:: TEXT SECTION ::

Opened 5 years ago

Closed 2 years ago

Last modified 16 months ago

#13260 closed Bug (fixed)

urlresolvers.reverse() generates invalid URLs when an argument contains % character

Reported by: semenov Owned by: aaugustin
Component: Core (URLs) Version: master
Severity: Normal Keywords:
Cc: hv@…, ben@…, erikrose Triage Stage: Accepted
Has patch: yes Needs documentation: no
Needs tests: no Patch needs improvement: no
Easy pickings: no UI/UX: no

Description

If I call django.core.urlresolvers.reverse() where one of (string) args contains a percent character ("%"), it generates an invalid URL: the percent symbols are not replaced with %25. Interestingly, space characters are properly replaced with %20.

Consider the following example:

# urls.py

urlpatterns = patterns('',
    (r'^download/(.*)$', 'myapp.views.download'),
)

# views.py

def download(request, filename):
    pass

# somewhere else

filename = '100% completed.png'
print reverse('myapp.views.download', args=[filename]) # /download/100%%20completed.png - malformed URL, Apache replies with 400 Bad Request error code
print reverse('myapp.views.download', args=[urlquote(filename)]) # /download/100%25%20completed.png - correct URL

reverse() should call urlquote() itself - because there's never any point NOT to do that. Moreover, the current implementation forces a user to apply urlquote() for each and every string parameter, otherwise there's always a chance that an invalid URL would be generated.

Attachments (3)

t13260-test.diff (839 bytes) - added by russellm 5 years ago.

:: Records for finding described items ::
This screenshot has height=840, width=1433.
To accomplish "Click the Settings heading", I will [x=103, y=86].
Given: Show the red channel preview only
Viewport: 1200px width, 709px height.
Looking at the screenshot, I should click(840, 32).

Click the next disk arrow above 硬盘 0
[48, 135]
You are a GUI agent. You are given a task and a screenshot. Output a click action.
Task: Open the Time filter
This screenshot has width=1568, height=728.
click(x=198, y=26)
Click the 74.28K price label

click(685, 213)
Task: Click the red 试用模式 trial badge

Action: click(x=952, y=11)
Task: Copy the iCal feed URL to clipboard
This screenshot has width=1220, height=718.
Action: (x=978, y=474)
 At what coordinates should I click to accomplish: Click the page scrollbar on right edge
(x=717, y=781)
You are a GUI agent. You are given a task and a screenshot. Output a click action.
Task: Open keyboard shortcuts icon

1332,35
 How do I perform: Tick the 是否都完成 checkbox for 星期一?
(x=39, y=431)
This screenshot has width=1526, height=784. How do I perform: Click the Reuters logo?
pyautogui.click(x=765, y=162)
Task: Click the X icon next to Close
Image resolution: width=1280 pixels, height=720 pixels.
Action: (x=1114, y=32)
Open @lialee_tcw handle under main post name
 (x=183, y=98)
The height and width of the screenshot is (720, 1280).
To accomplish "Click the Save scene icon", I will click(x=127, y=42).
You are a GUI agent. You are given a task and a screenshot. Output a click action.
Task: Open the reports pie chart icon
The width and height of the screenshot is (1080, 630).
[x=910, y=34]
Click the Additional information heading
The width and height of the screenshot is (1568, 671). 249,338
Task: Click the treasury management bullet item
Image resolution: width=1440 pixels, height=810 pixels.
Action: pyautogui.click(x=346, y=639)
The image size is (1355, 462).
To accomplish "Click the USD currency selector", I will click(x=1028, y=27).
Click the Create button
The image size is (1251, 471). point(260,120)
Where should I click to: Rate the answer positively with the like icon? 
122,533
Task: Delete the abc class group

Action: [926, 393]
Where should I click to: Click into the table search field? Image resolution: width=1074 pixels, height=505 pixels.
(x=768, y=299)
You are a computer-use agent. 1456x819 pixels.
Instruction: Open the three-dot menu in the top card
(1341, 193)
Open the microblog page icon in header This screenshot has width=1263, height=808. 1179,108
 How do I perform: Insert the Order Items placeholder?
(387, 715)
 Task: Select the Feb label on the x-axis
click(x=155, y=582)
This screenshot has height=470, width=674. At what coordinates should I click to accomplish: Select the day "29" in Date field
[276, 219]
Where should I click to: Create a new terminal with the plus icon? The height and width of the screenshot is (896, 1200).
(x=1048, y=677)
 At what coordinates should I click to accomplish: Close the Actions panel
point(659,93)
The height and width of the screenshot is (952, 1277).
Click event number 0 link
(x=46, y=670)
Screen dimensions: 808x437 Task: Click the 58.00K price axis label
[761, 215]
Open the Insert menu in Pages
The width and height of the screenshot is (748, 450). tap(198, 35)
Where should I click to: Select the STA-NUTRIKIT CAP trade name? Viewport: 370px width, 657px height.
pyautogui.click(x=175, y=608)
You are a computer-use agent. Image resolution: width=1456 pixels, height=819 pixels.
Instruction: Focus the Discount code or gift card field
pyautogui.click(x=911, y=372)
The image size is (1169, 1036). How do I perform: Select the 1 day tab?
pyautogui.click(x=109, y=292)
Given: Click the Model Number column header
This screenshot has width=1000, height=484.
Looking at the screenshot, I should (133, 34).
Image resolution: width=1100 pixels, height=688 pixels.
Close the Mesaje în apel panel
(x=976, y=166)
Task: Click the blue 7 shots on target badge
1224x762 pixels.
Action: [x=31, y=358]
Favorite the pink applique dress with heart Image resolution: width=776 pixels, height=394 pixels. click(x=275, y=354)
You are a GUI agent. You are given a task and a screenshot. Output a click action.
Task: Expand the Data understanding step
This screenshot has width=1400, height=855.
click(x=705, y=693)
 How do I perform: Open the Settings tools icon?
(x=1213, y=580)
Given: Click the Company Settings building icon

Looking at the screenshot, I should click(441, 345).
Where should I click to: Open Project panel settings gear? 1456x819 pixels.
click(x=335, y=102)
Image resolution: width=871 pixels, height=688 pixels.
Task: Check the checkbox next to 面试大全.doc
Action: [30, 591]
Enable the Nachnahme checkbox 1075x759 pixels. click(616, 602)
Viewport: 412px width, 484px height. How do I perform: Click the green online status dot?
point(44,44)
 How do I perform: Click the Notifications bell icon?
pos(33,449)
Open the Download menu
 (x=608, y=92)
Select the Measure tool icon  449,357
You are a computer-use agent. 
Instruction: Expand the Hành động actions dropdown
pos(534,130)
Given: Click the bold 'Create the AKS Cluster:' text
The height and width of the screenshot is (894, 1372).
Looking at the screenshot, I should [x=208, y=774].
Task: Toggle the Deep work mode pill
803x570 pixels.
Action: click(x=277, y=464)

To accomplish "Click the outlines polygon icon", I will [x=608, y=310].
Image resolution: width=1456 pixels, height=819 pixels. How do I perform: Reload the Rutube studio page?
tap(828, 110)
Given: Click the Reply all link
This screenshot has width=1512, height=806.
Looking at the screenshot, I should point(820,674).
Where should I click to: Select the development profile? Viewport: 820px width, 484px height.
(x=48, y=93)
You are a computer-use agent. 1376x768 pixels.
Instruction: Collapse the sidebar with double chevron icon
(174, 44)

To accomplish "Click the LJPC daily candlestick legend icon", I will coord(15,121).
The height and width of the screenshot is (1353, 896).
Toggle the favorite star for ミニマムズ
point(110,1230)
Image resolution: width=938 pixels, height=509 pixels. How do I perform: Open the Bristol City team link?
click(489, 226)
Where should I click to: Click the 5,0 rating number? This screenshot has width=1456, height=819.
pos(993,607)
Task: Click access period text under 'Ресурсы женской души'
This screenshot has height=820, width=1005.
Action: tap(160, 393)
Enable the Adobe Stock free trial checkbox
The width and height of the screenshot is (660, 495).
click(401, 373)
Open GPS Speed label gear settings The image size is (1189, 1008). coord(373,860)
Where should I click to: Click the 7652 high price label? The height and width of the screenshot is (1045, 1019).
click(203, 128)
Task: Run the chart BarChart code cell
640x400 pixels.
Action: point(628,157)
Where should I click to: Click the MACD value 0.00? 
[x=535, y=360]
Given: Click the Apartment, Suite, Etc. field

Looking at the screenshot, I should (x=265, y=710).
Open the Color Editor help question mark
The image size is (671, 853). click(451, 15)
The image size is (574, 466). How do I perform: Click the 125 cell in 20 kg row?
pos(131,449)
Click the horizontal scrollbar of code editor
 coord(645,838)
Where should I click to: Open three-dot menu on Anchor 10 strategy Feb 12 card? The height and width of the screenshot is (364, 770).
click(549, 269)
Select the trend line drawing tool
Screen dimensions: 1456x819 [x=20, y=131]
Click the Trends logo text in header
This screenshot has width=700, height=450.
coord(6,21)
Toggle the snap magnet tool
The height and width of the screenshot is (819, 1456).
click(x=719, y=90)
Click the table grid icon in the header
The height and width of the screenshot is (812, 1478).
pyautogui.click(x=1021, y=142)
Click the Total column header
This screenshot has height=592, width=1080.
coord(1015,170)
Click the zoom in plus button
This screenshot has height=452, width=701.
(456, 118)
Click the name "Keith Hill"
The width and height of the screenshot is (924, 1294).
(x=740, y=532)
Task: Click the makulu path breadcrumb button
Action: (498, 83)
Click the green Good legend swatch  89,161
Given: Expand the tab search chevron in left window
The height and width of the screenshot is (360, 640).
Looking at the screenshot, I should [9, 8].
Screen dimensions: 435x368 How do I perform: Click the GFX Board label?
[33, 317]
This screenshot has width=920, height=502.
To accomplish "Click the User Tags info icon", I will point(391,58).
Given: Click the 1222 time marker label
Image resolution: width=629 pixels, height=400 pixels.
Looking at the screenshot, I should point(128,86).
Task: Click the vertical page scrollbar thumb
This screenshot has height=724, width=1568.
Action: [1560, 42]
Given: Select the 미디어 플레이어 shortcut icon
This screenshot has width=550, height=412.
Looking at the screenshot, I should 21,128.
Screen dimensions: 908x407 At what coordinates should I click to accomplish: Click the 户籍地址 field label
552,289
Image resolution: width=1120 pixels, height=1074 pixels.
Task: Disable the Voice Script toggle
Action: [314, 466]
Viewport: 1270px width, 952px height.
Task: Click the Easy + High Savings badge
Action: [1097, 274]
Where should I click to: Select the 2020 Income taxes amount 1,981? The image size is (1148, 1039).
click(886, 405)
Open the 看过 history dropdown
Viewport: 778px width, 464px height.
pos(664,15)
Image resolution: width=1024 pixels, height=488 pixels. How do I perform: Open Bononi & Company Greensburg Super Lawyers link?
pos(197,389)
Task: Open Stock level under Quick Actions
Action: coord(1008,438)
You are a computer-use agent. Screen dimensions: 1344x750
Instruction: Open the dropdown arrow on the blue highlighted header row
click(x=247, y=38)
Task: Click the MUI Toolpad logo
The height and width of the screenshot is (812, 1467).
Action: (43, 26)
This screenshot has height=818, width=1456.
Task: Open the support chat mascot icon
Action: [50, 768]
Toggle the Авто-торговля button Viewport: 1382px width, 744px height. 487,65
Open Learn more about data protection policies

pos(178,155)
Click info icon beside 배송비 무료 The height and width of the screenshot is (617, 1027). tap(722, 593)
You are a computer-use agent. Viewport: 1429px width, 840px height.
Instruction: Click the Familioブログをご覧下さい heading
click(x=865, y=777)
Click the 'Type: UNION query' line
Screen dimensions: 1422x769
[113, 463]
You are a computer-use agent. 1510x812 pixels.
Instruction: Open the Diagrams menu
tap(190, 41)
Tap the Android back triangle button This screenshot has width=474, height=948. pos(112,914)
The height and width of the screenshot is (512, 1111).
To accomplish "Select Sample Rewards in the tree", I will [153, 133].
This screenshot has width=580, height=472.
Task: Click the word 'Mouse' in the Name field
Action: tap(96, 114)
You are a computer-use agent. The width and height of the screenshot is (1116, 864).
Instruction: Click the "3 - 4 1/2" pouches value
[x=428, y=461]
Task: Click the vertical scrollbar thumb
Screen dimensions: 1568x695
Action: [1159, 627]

:: AIM ::
Please answer these questions about the bug ticket:
1. Who is listed as the owner of the ticket?
2. Which characters does the description say are properly replaced with %20?
3. What error code does Apache reply with for the malformed URL?

:: CORRECT RESPONSE ::
1. aaugustin
2. Space characters
3. 400 Bad Request